New batch of safety tools for rescuers
Cutting the roof off a car. Spreading open a crushed metal door. Jacking up an overturned vehicle.
All these emergency techniques are used when firefighters need to extricate people from cars twisted in wrecks.
By April, when the required training is complete, Lake Tahoe Valley Fire Protection District will be able to extricate people faster than ever thanks to $25,000 worth of new tools.
“The biggest thing is speed. It’s like using a nail gun as opposed to using a hammer,” said Capt. Joe McAvoy, who organized the purchase of the new equipment. “Bottom line, we can get people out faster and get them to medical care faster. Hopefully it will save some lives.”
Not only is their new cutter wider, now 9 1/2 inches instead of 3, and their new spreader more powerful Ñ it can rip things 30 inches apart; but the generator that powers the equipment is twice as good as their older equipment because it can feed power to two tools instead of just one.
Lake Valley also bought two 50-foot coils of hose with the grant money. The hoses connect to the generator and pump mineral oil to the tools to create hydraulic power. The plan is to install the generator and coils on a tray that will slide from the rear of an engine.
Lake Valley will keep its older hydraulic extrication tools in use. The department also has a third set of tools they can access, which are portable and powered with electricity.
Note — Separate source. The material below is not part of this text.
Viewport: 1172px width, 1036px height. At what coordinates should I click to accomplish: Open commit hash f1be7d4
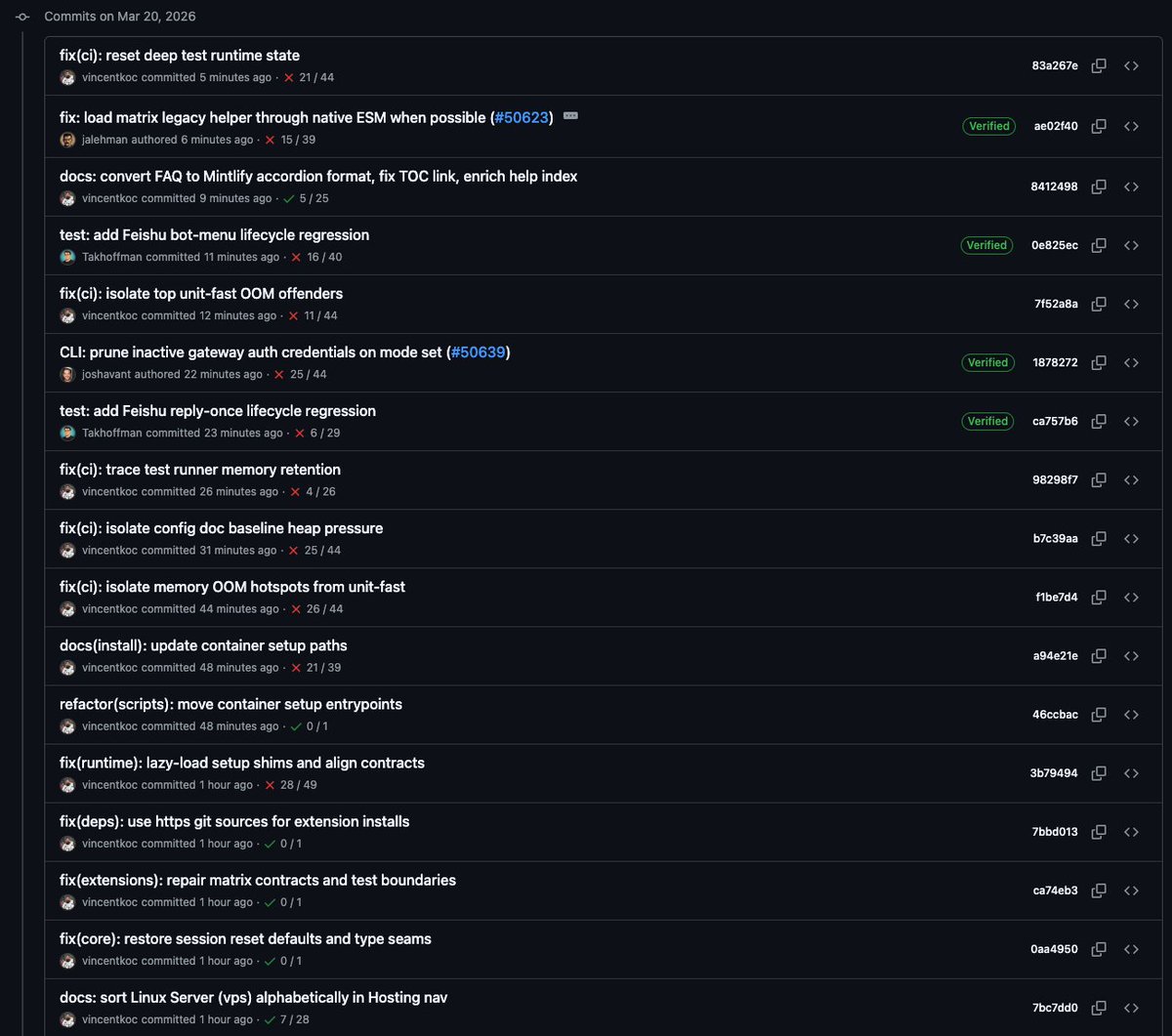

“That will allow, no matter where the accident is, the first arriving engine to have extraction tools,” Schafer said. “Or if it’s a larger accident, we can use tools from both engines simultaneously.”
The updated equipment is needed. About once a month, Lake Valley personnel rolls to a wreck that requires extrication.
“Essentially we felt Lake Valley Fire Protection District demonstrated a very strong need for this grant,” said Mike Marando, spokesman for Office of Traffic Safety. “A combination of mountainous terrain and extreme weather; those type of conditions create a lot of head-on over-the-side traffic collisions and a need for rapid extraction.”
McAvoy applied for the grant in January 2000 with the California Office of Traffic Safety through the Business, Transportation and Housing Agency. His application was approved last May.
In 2001, Lake Valley responded to 133 traffic accidents. Extrication was required at 11 of those wrecks.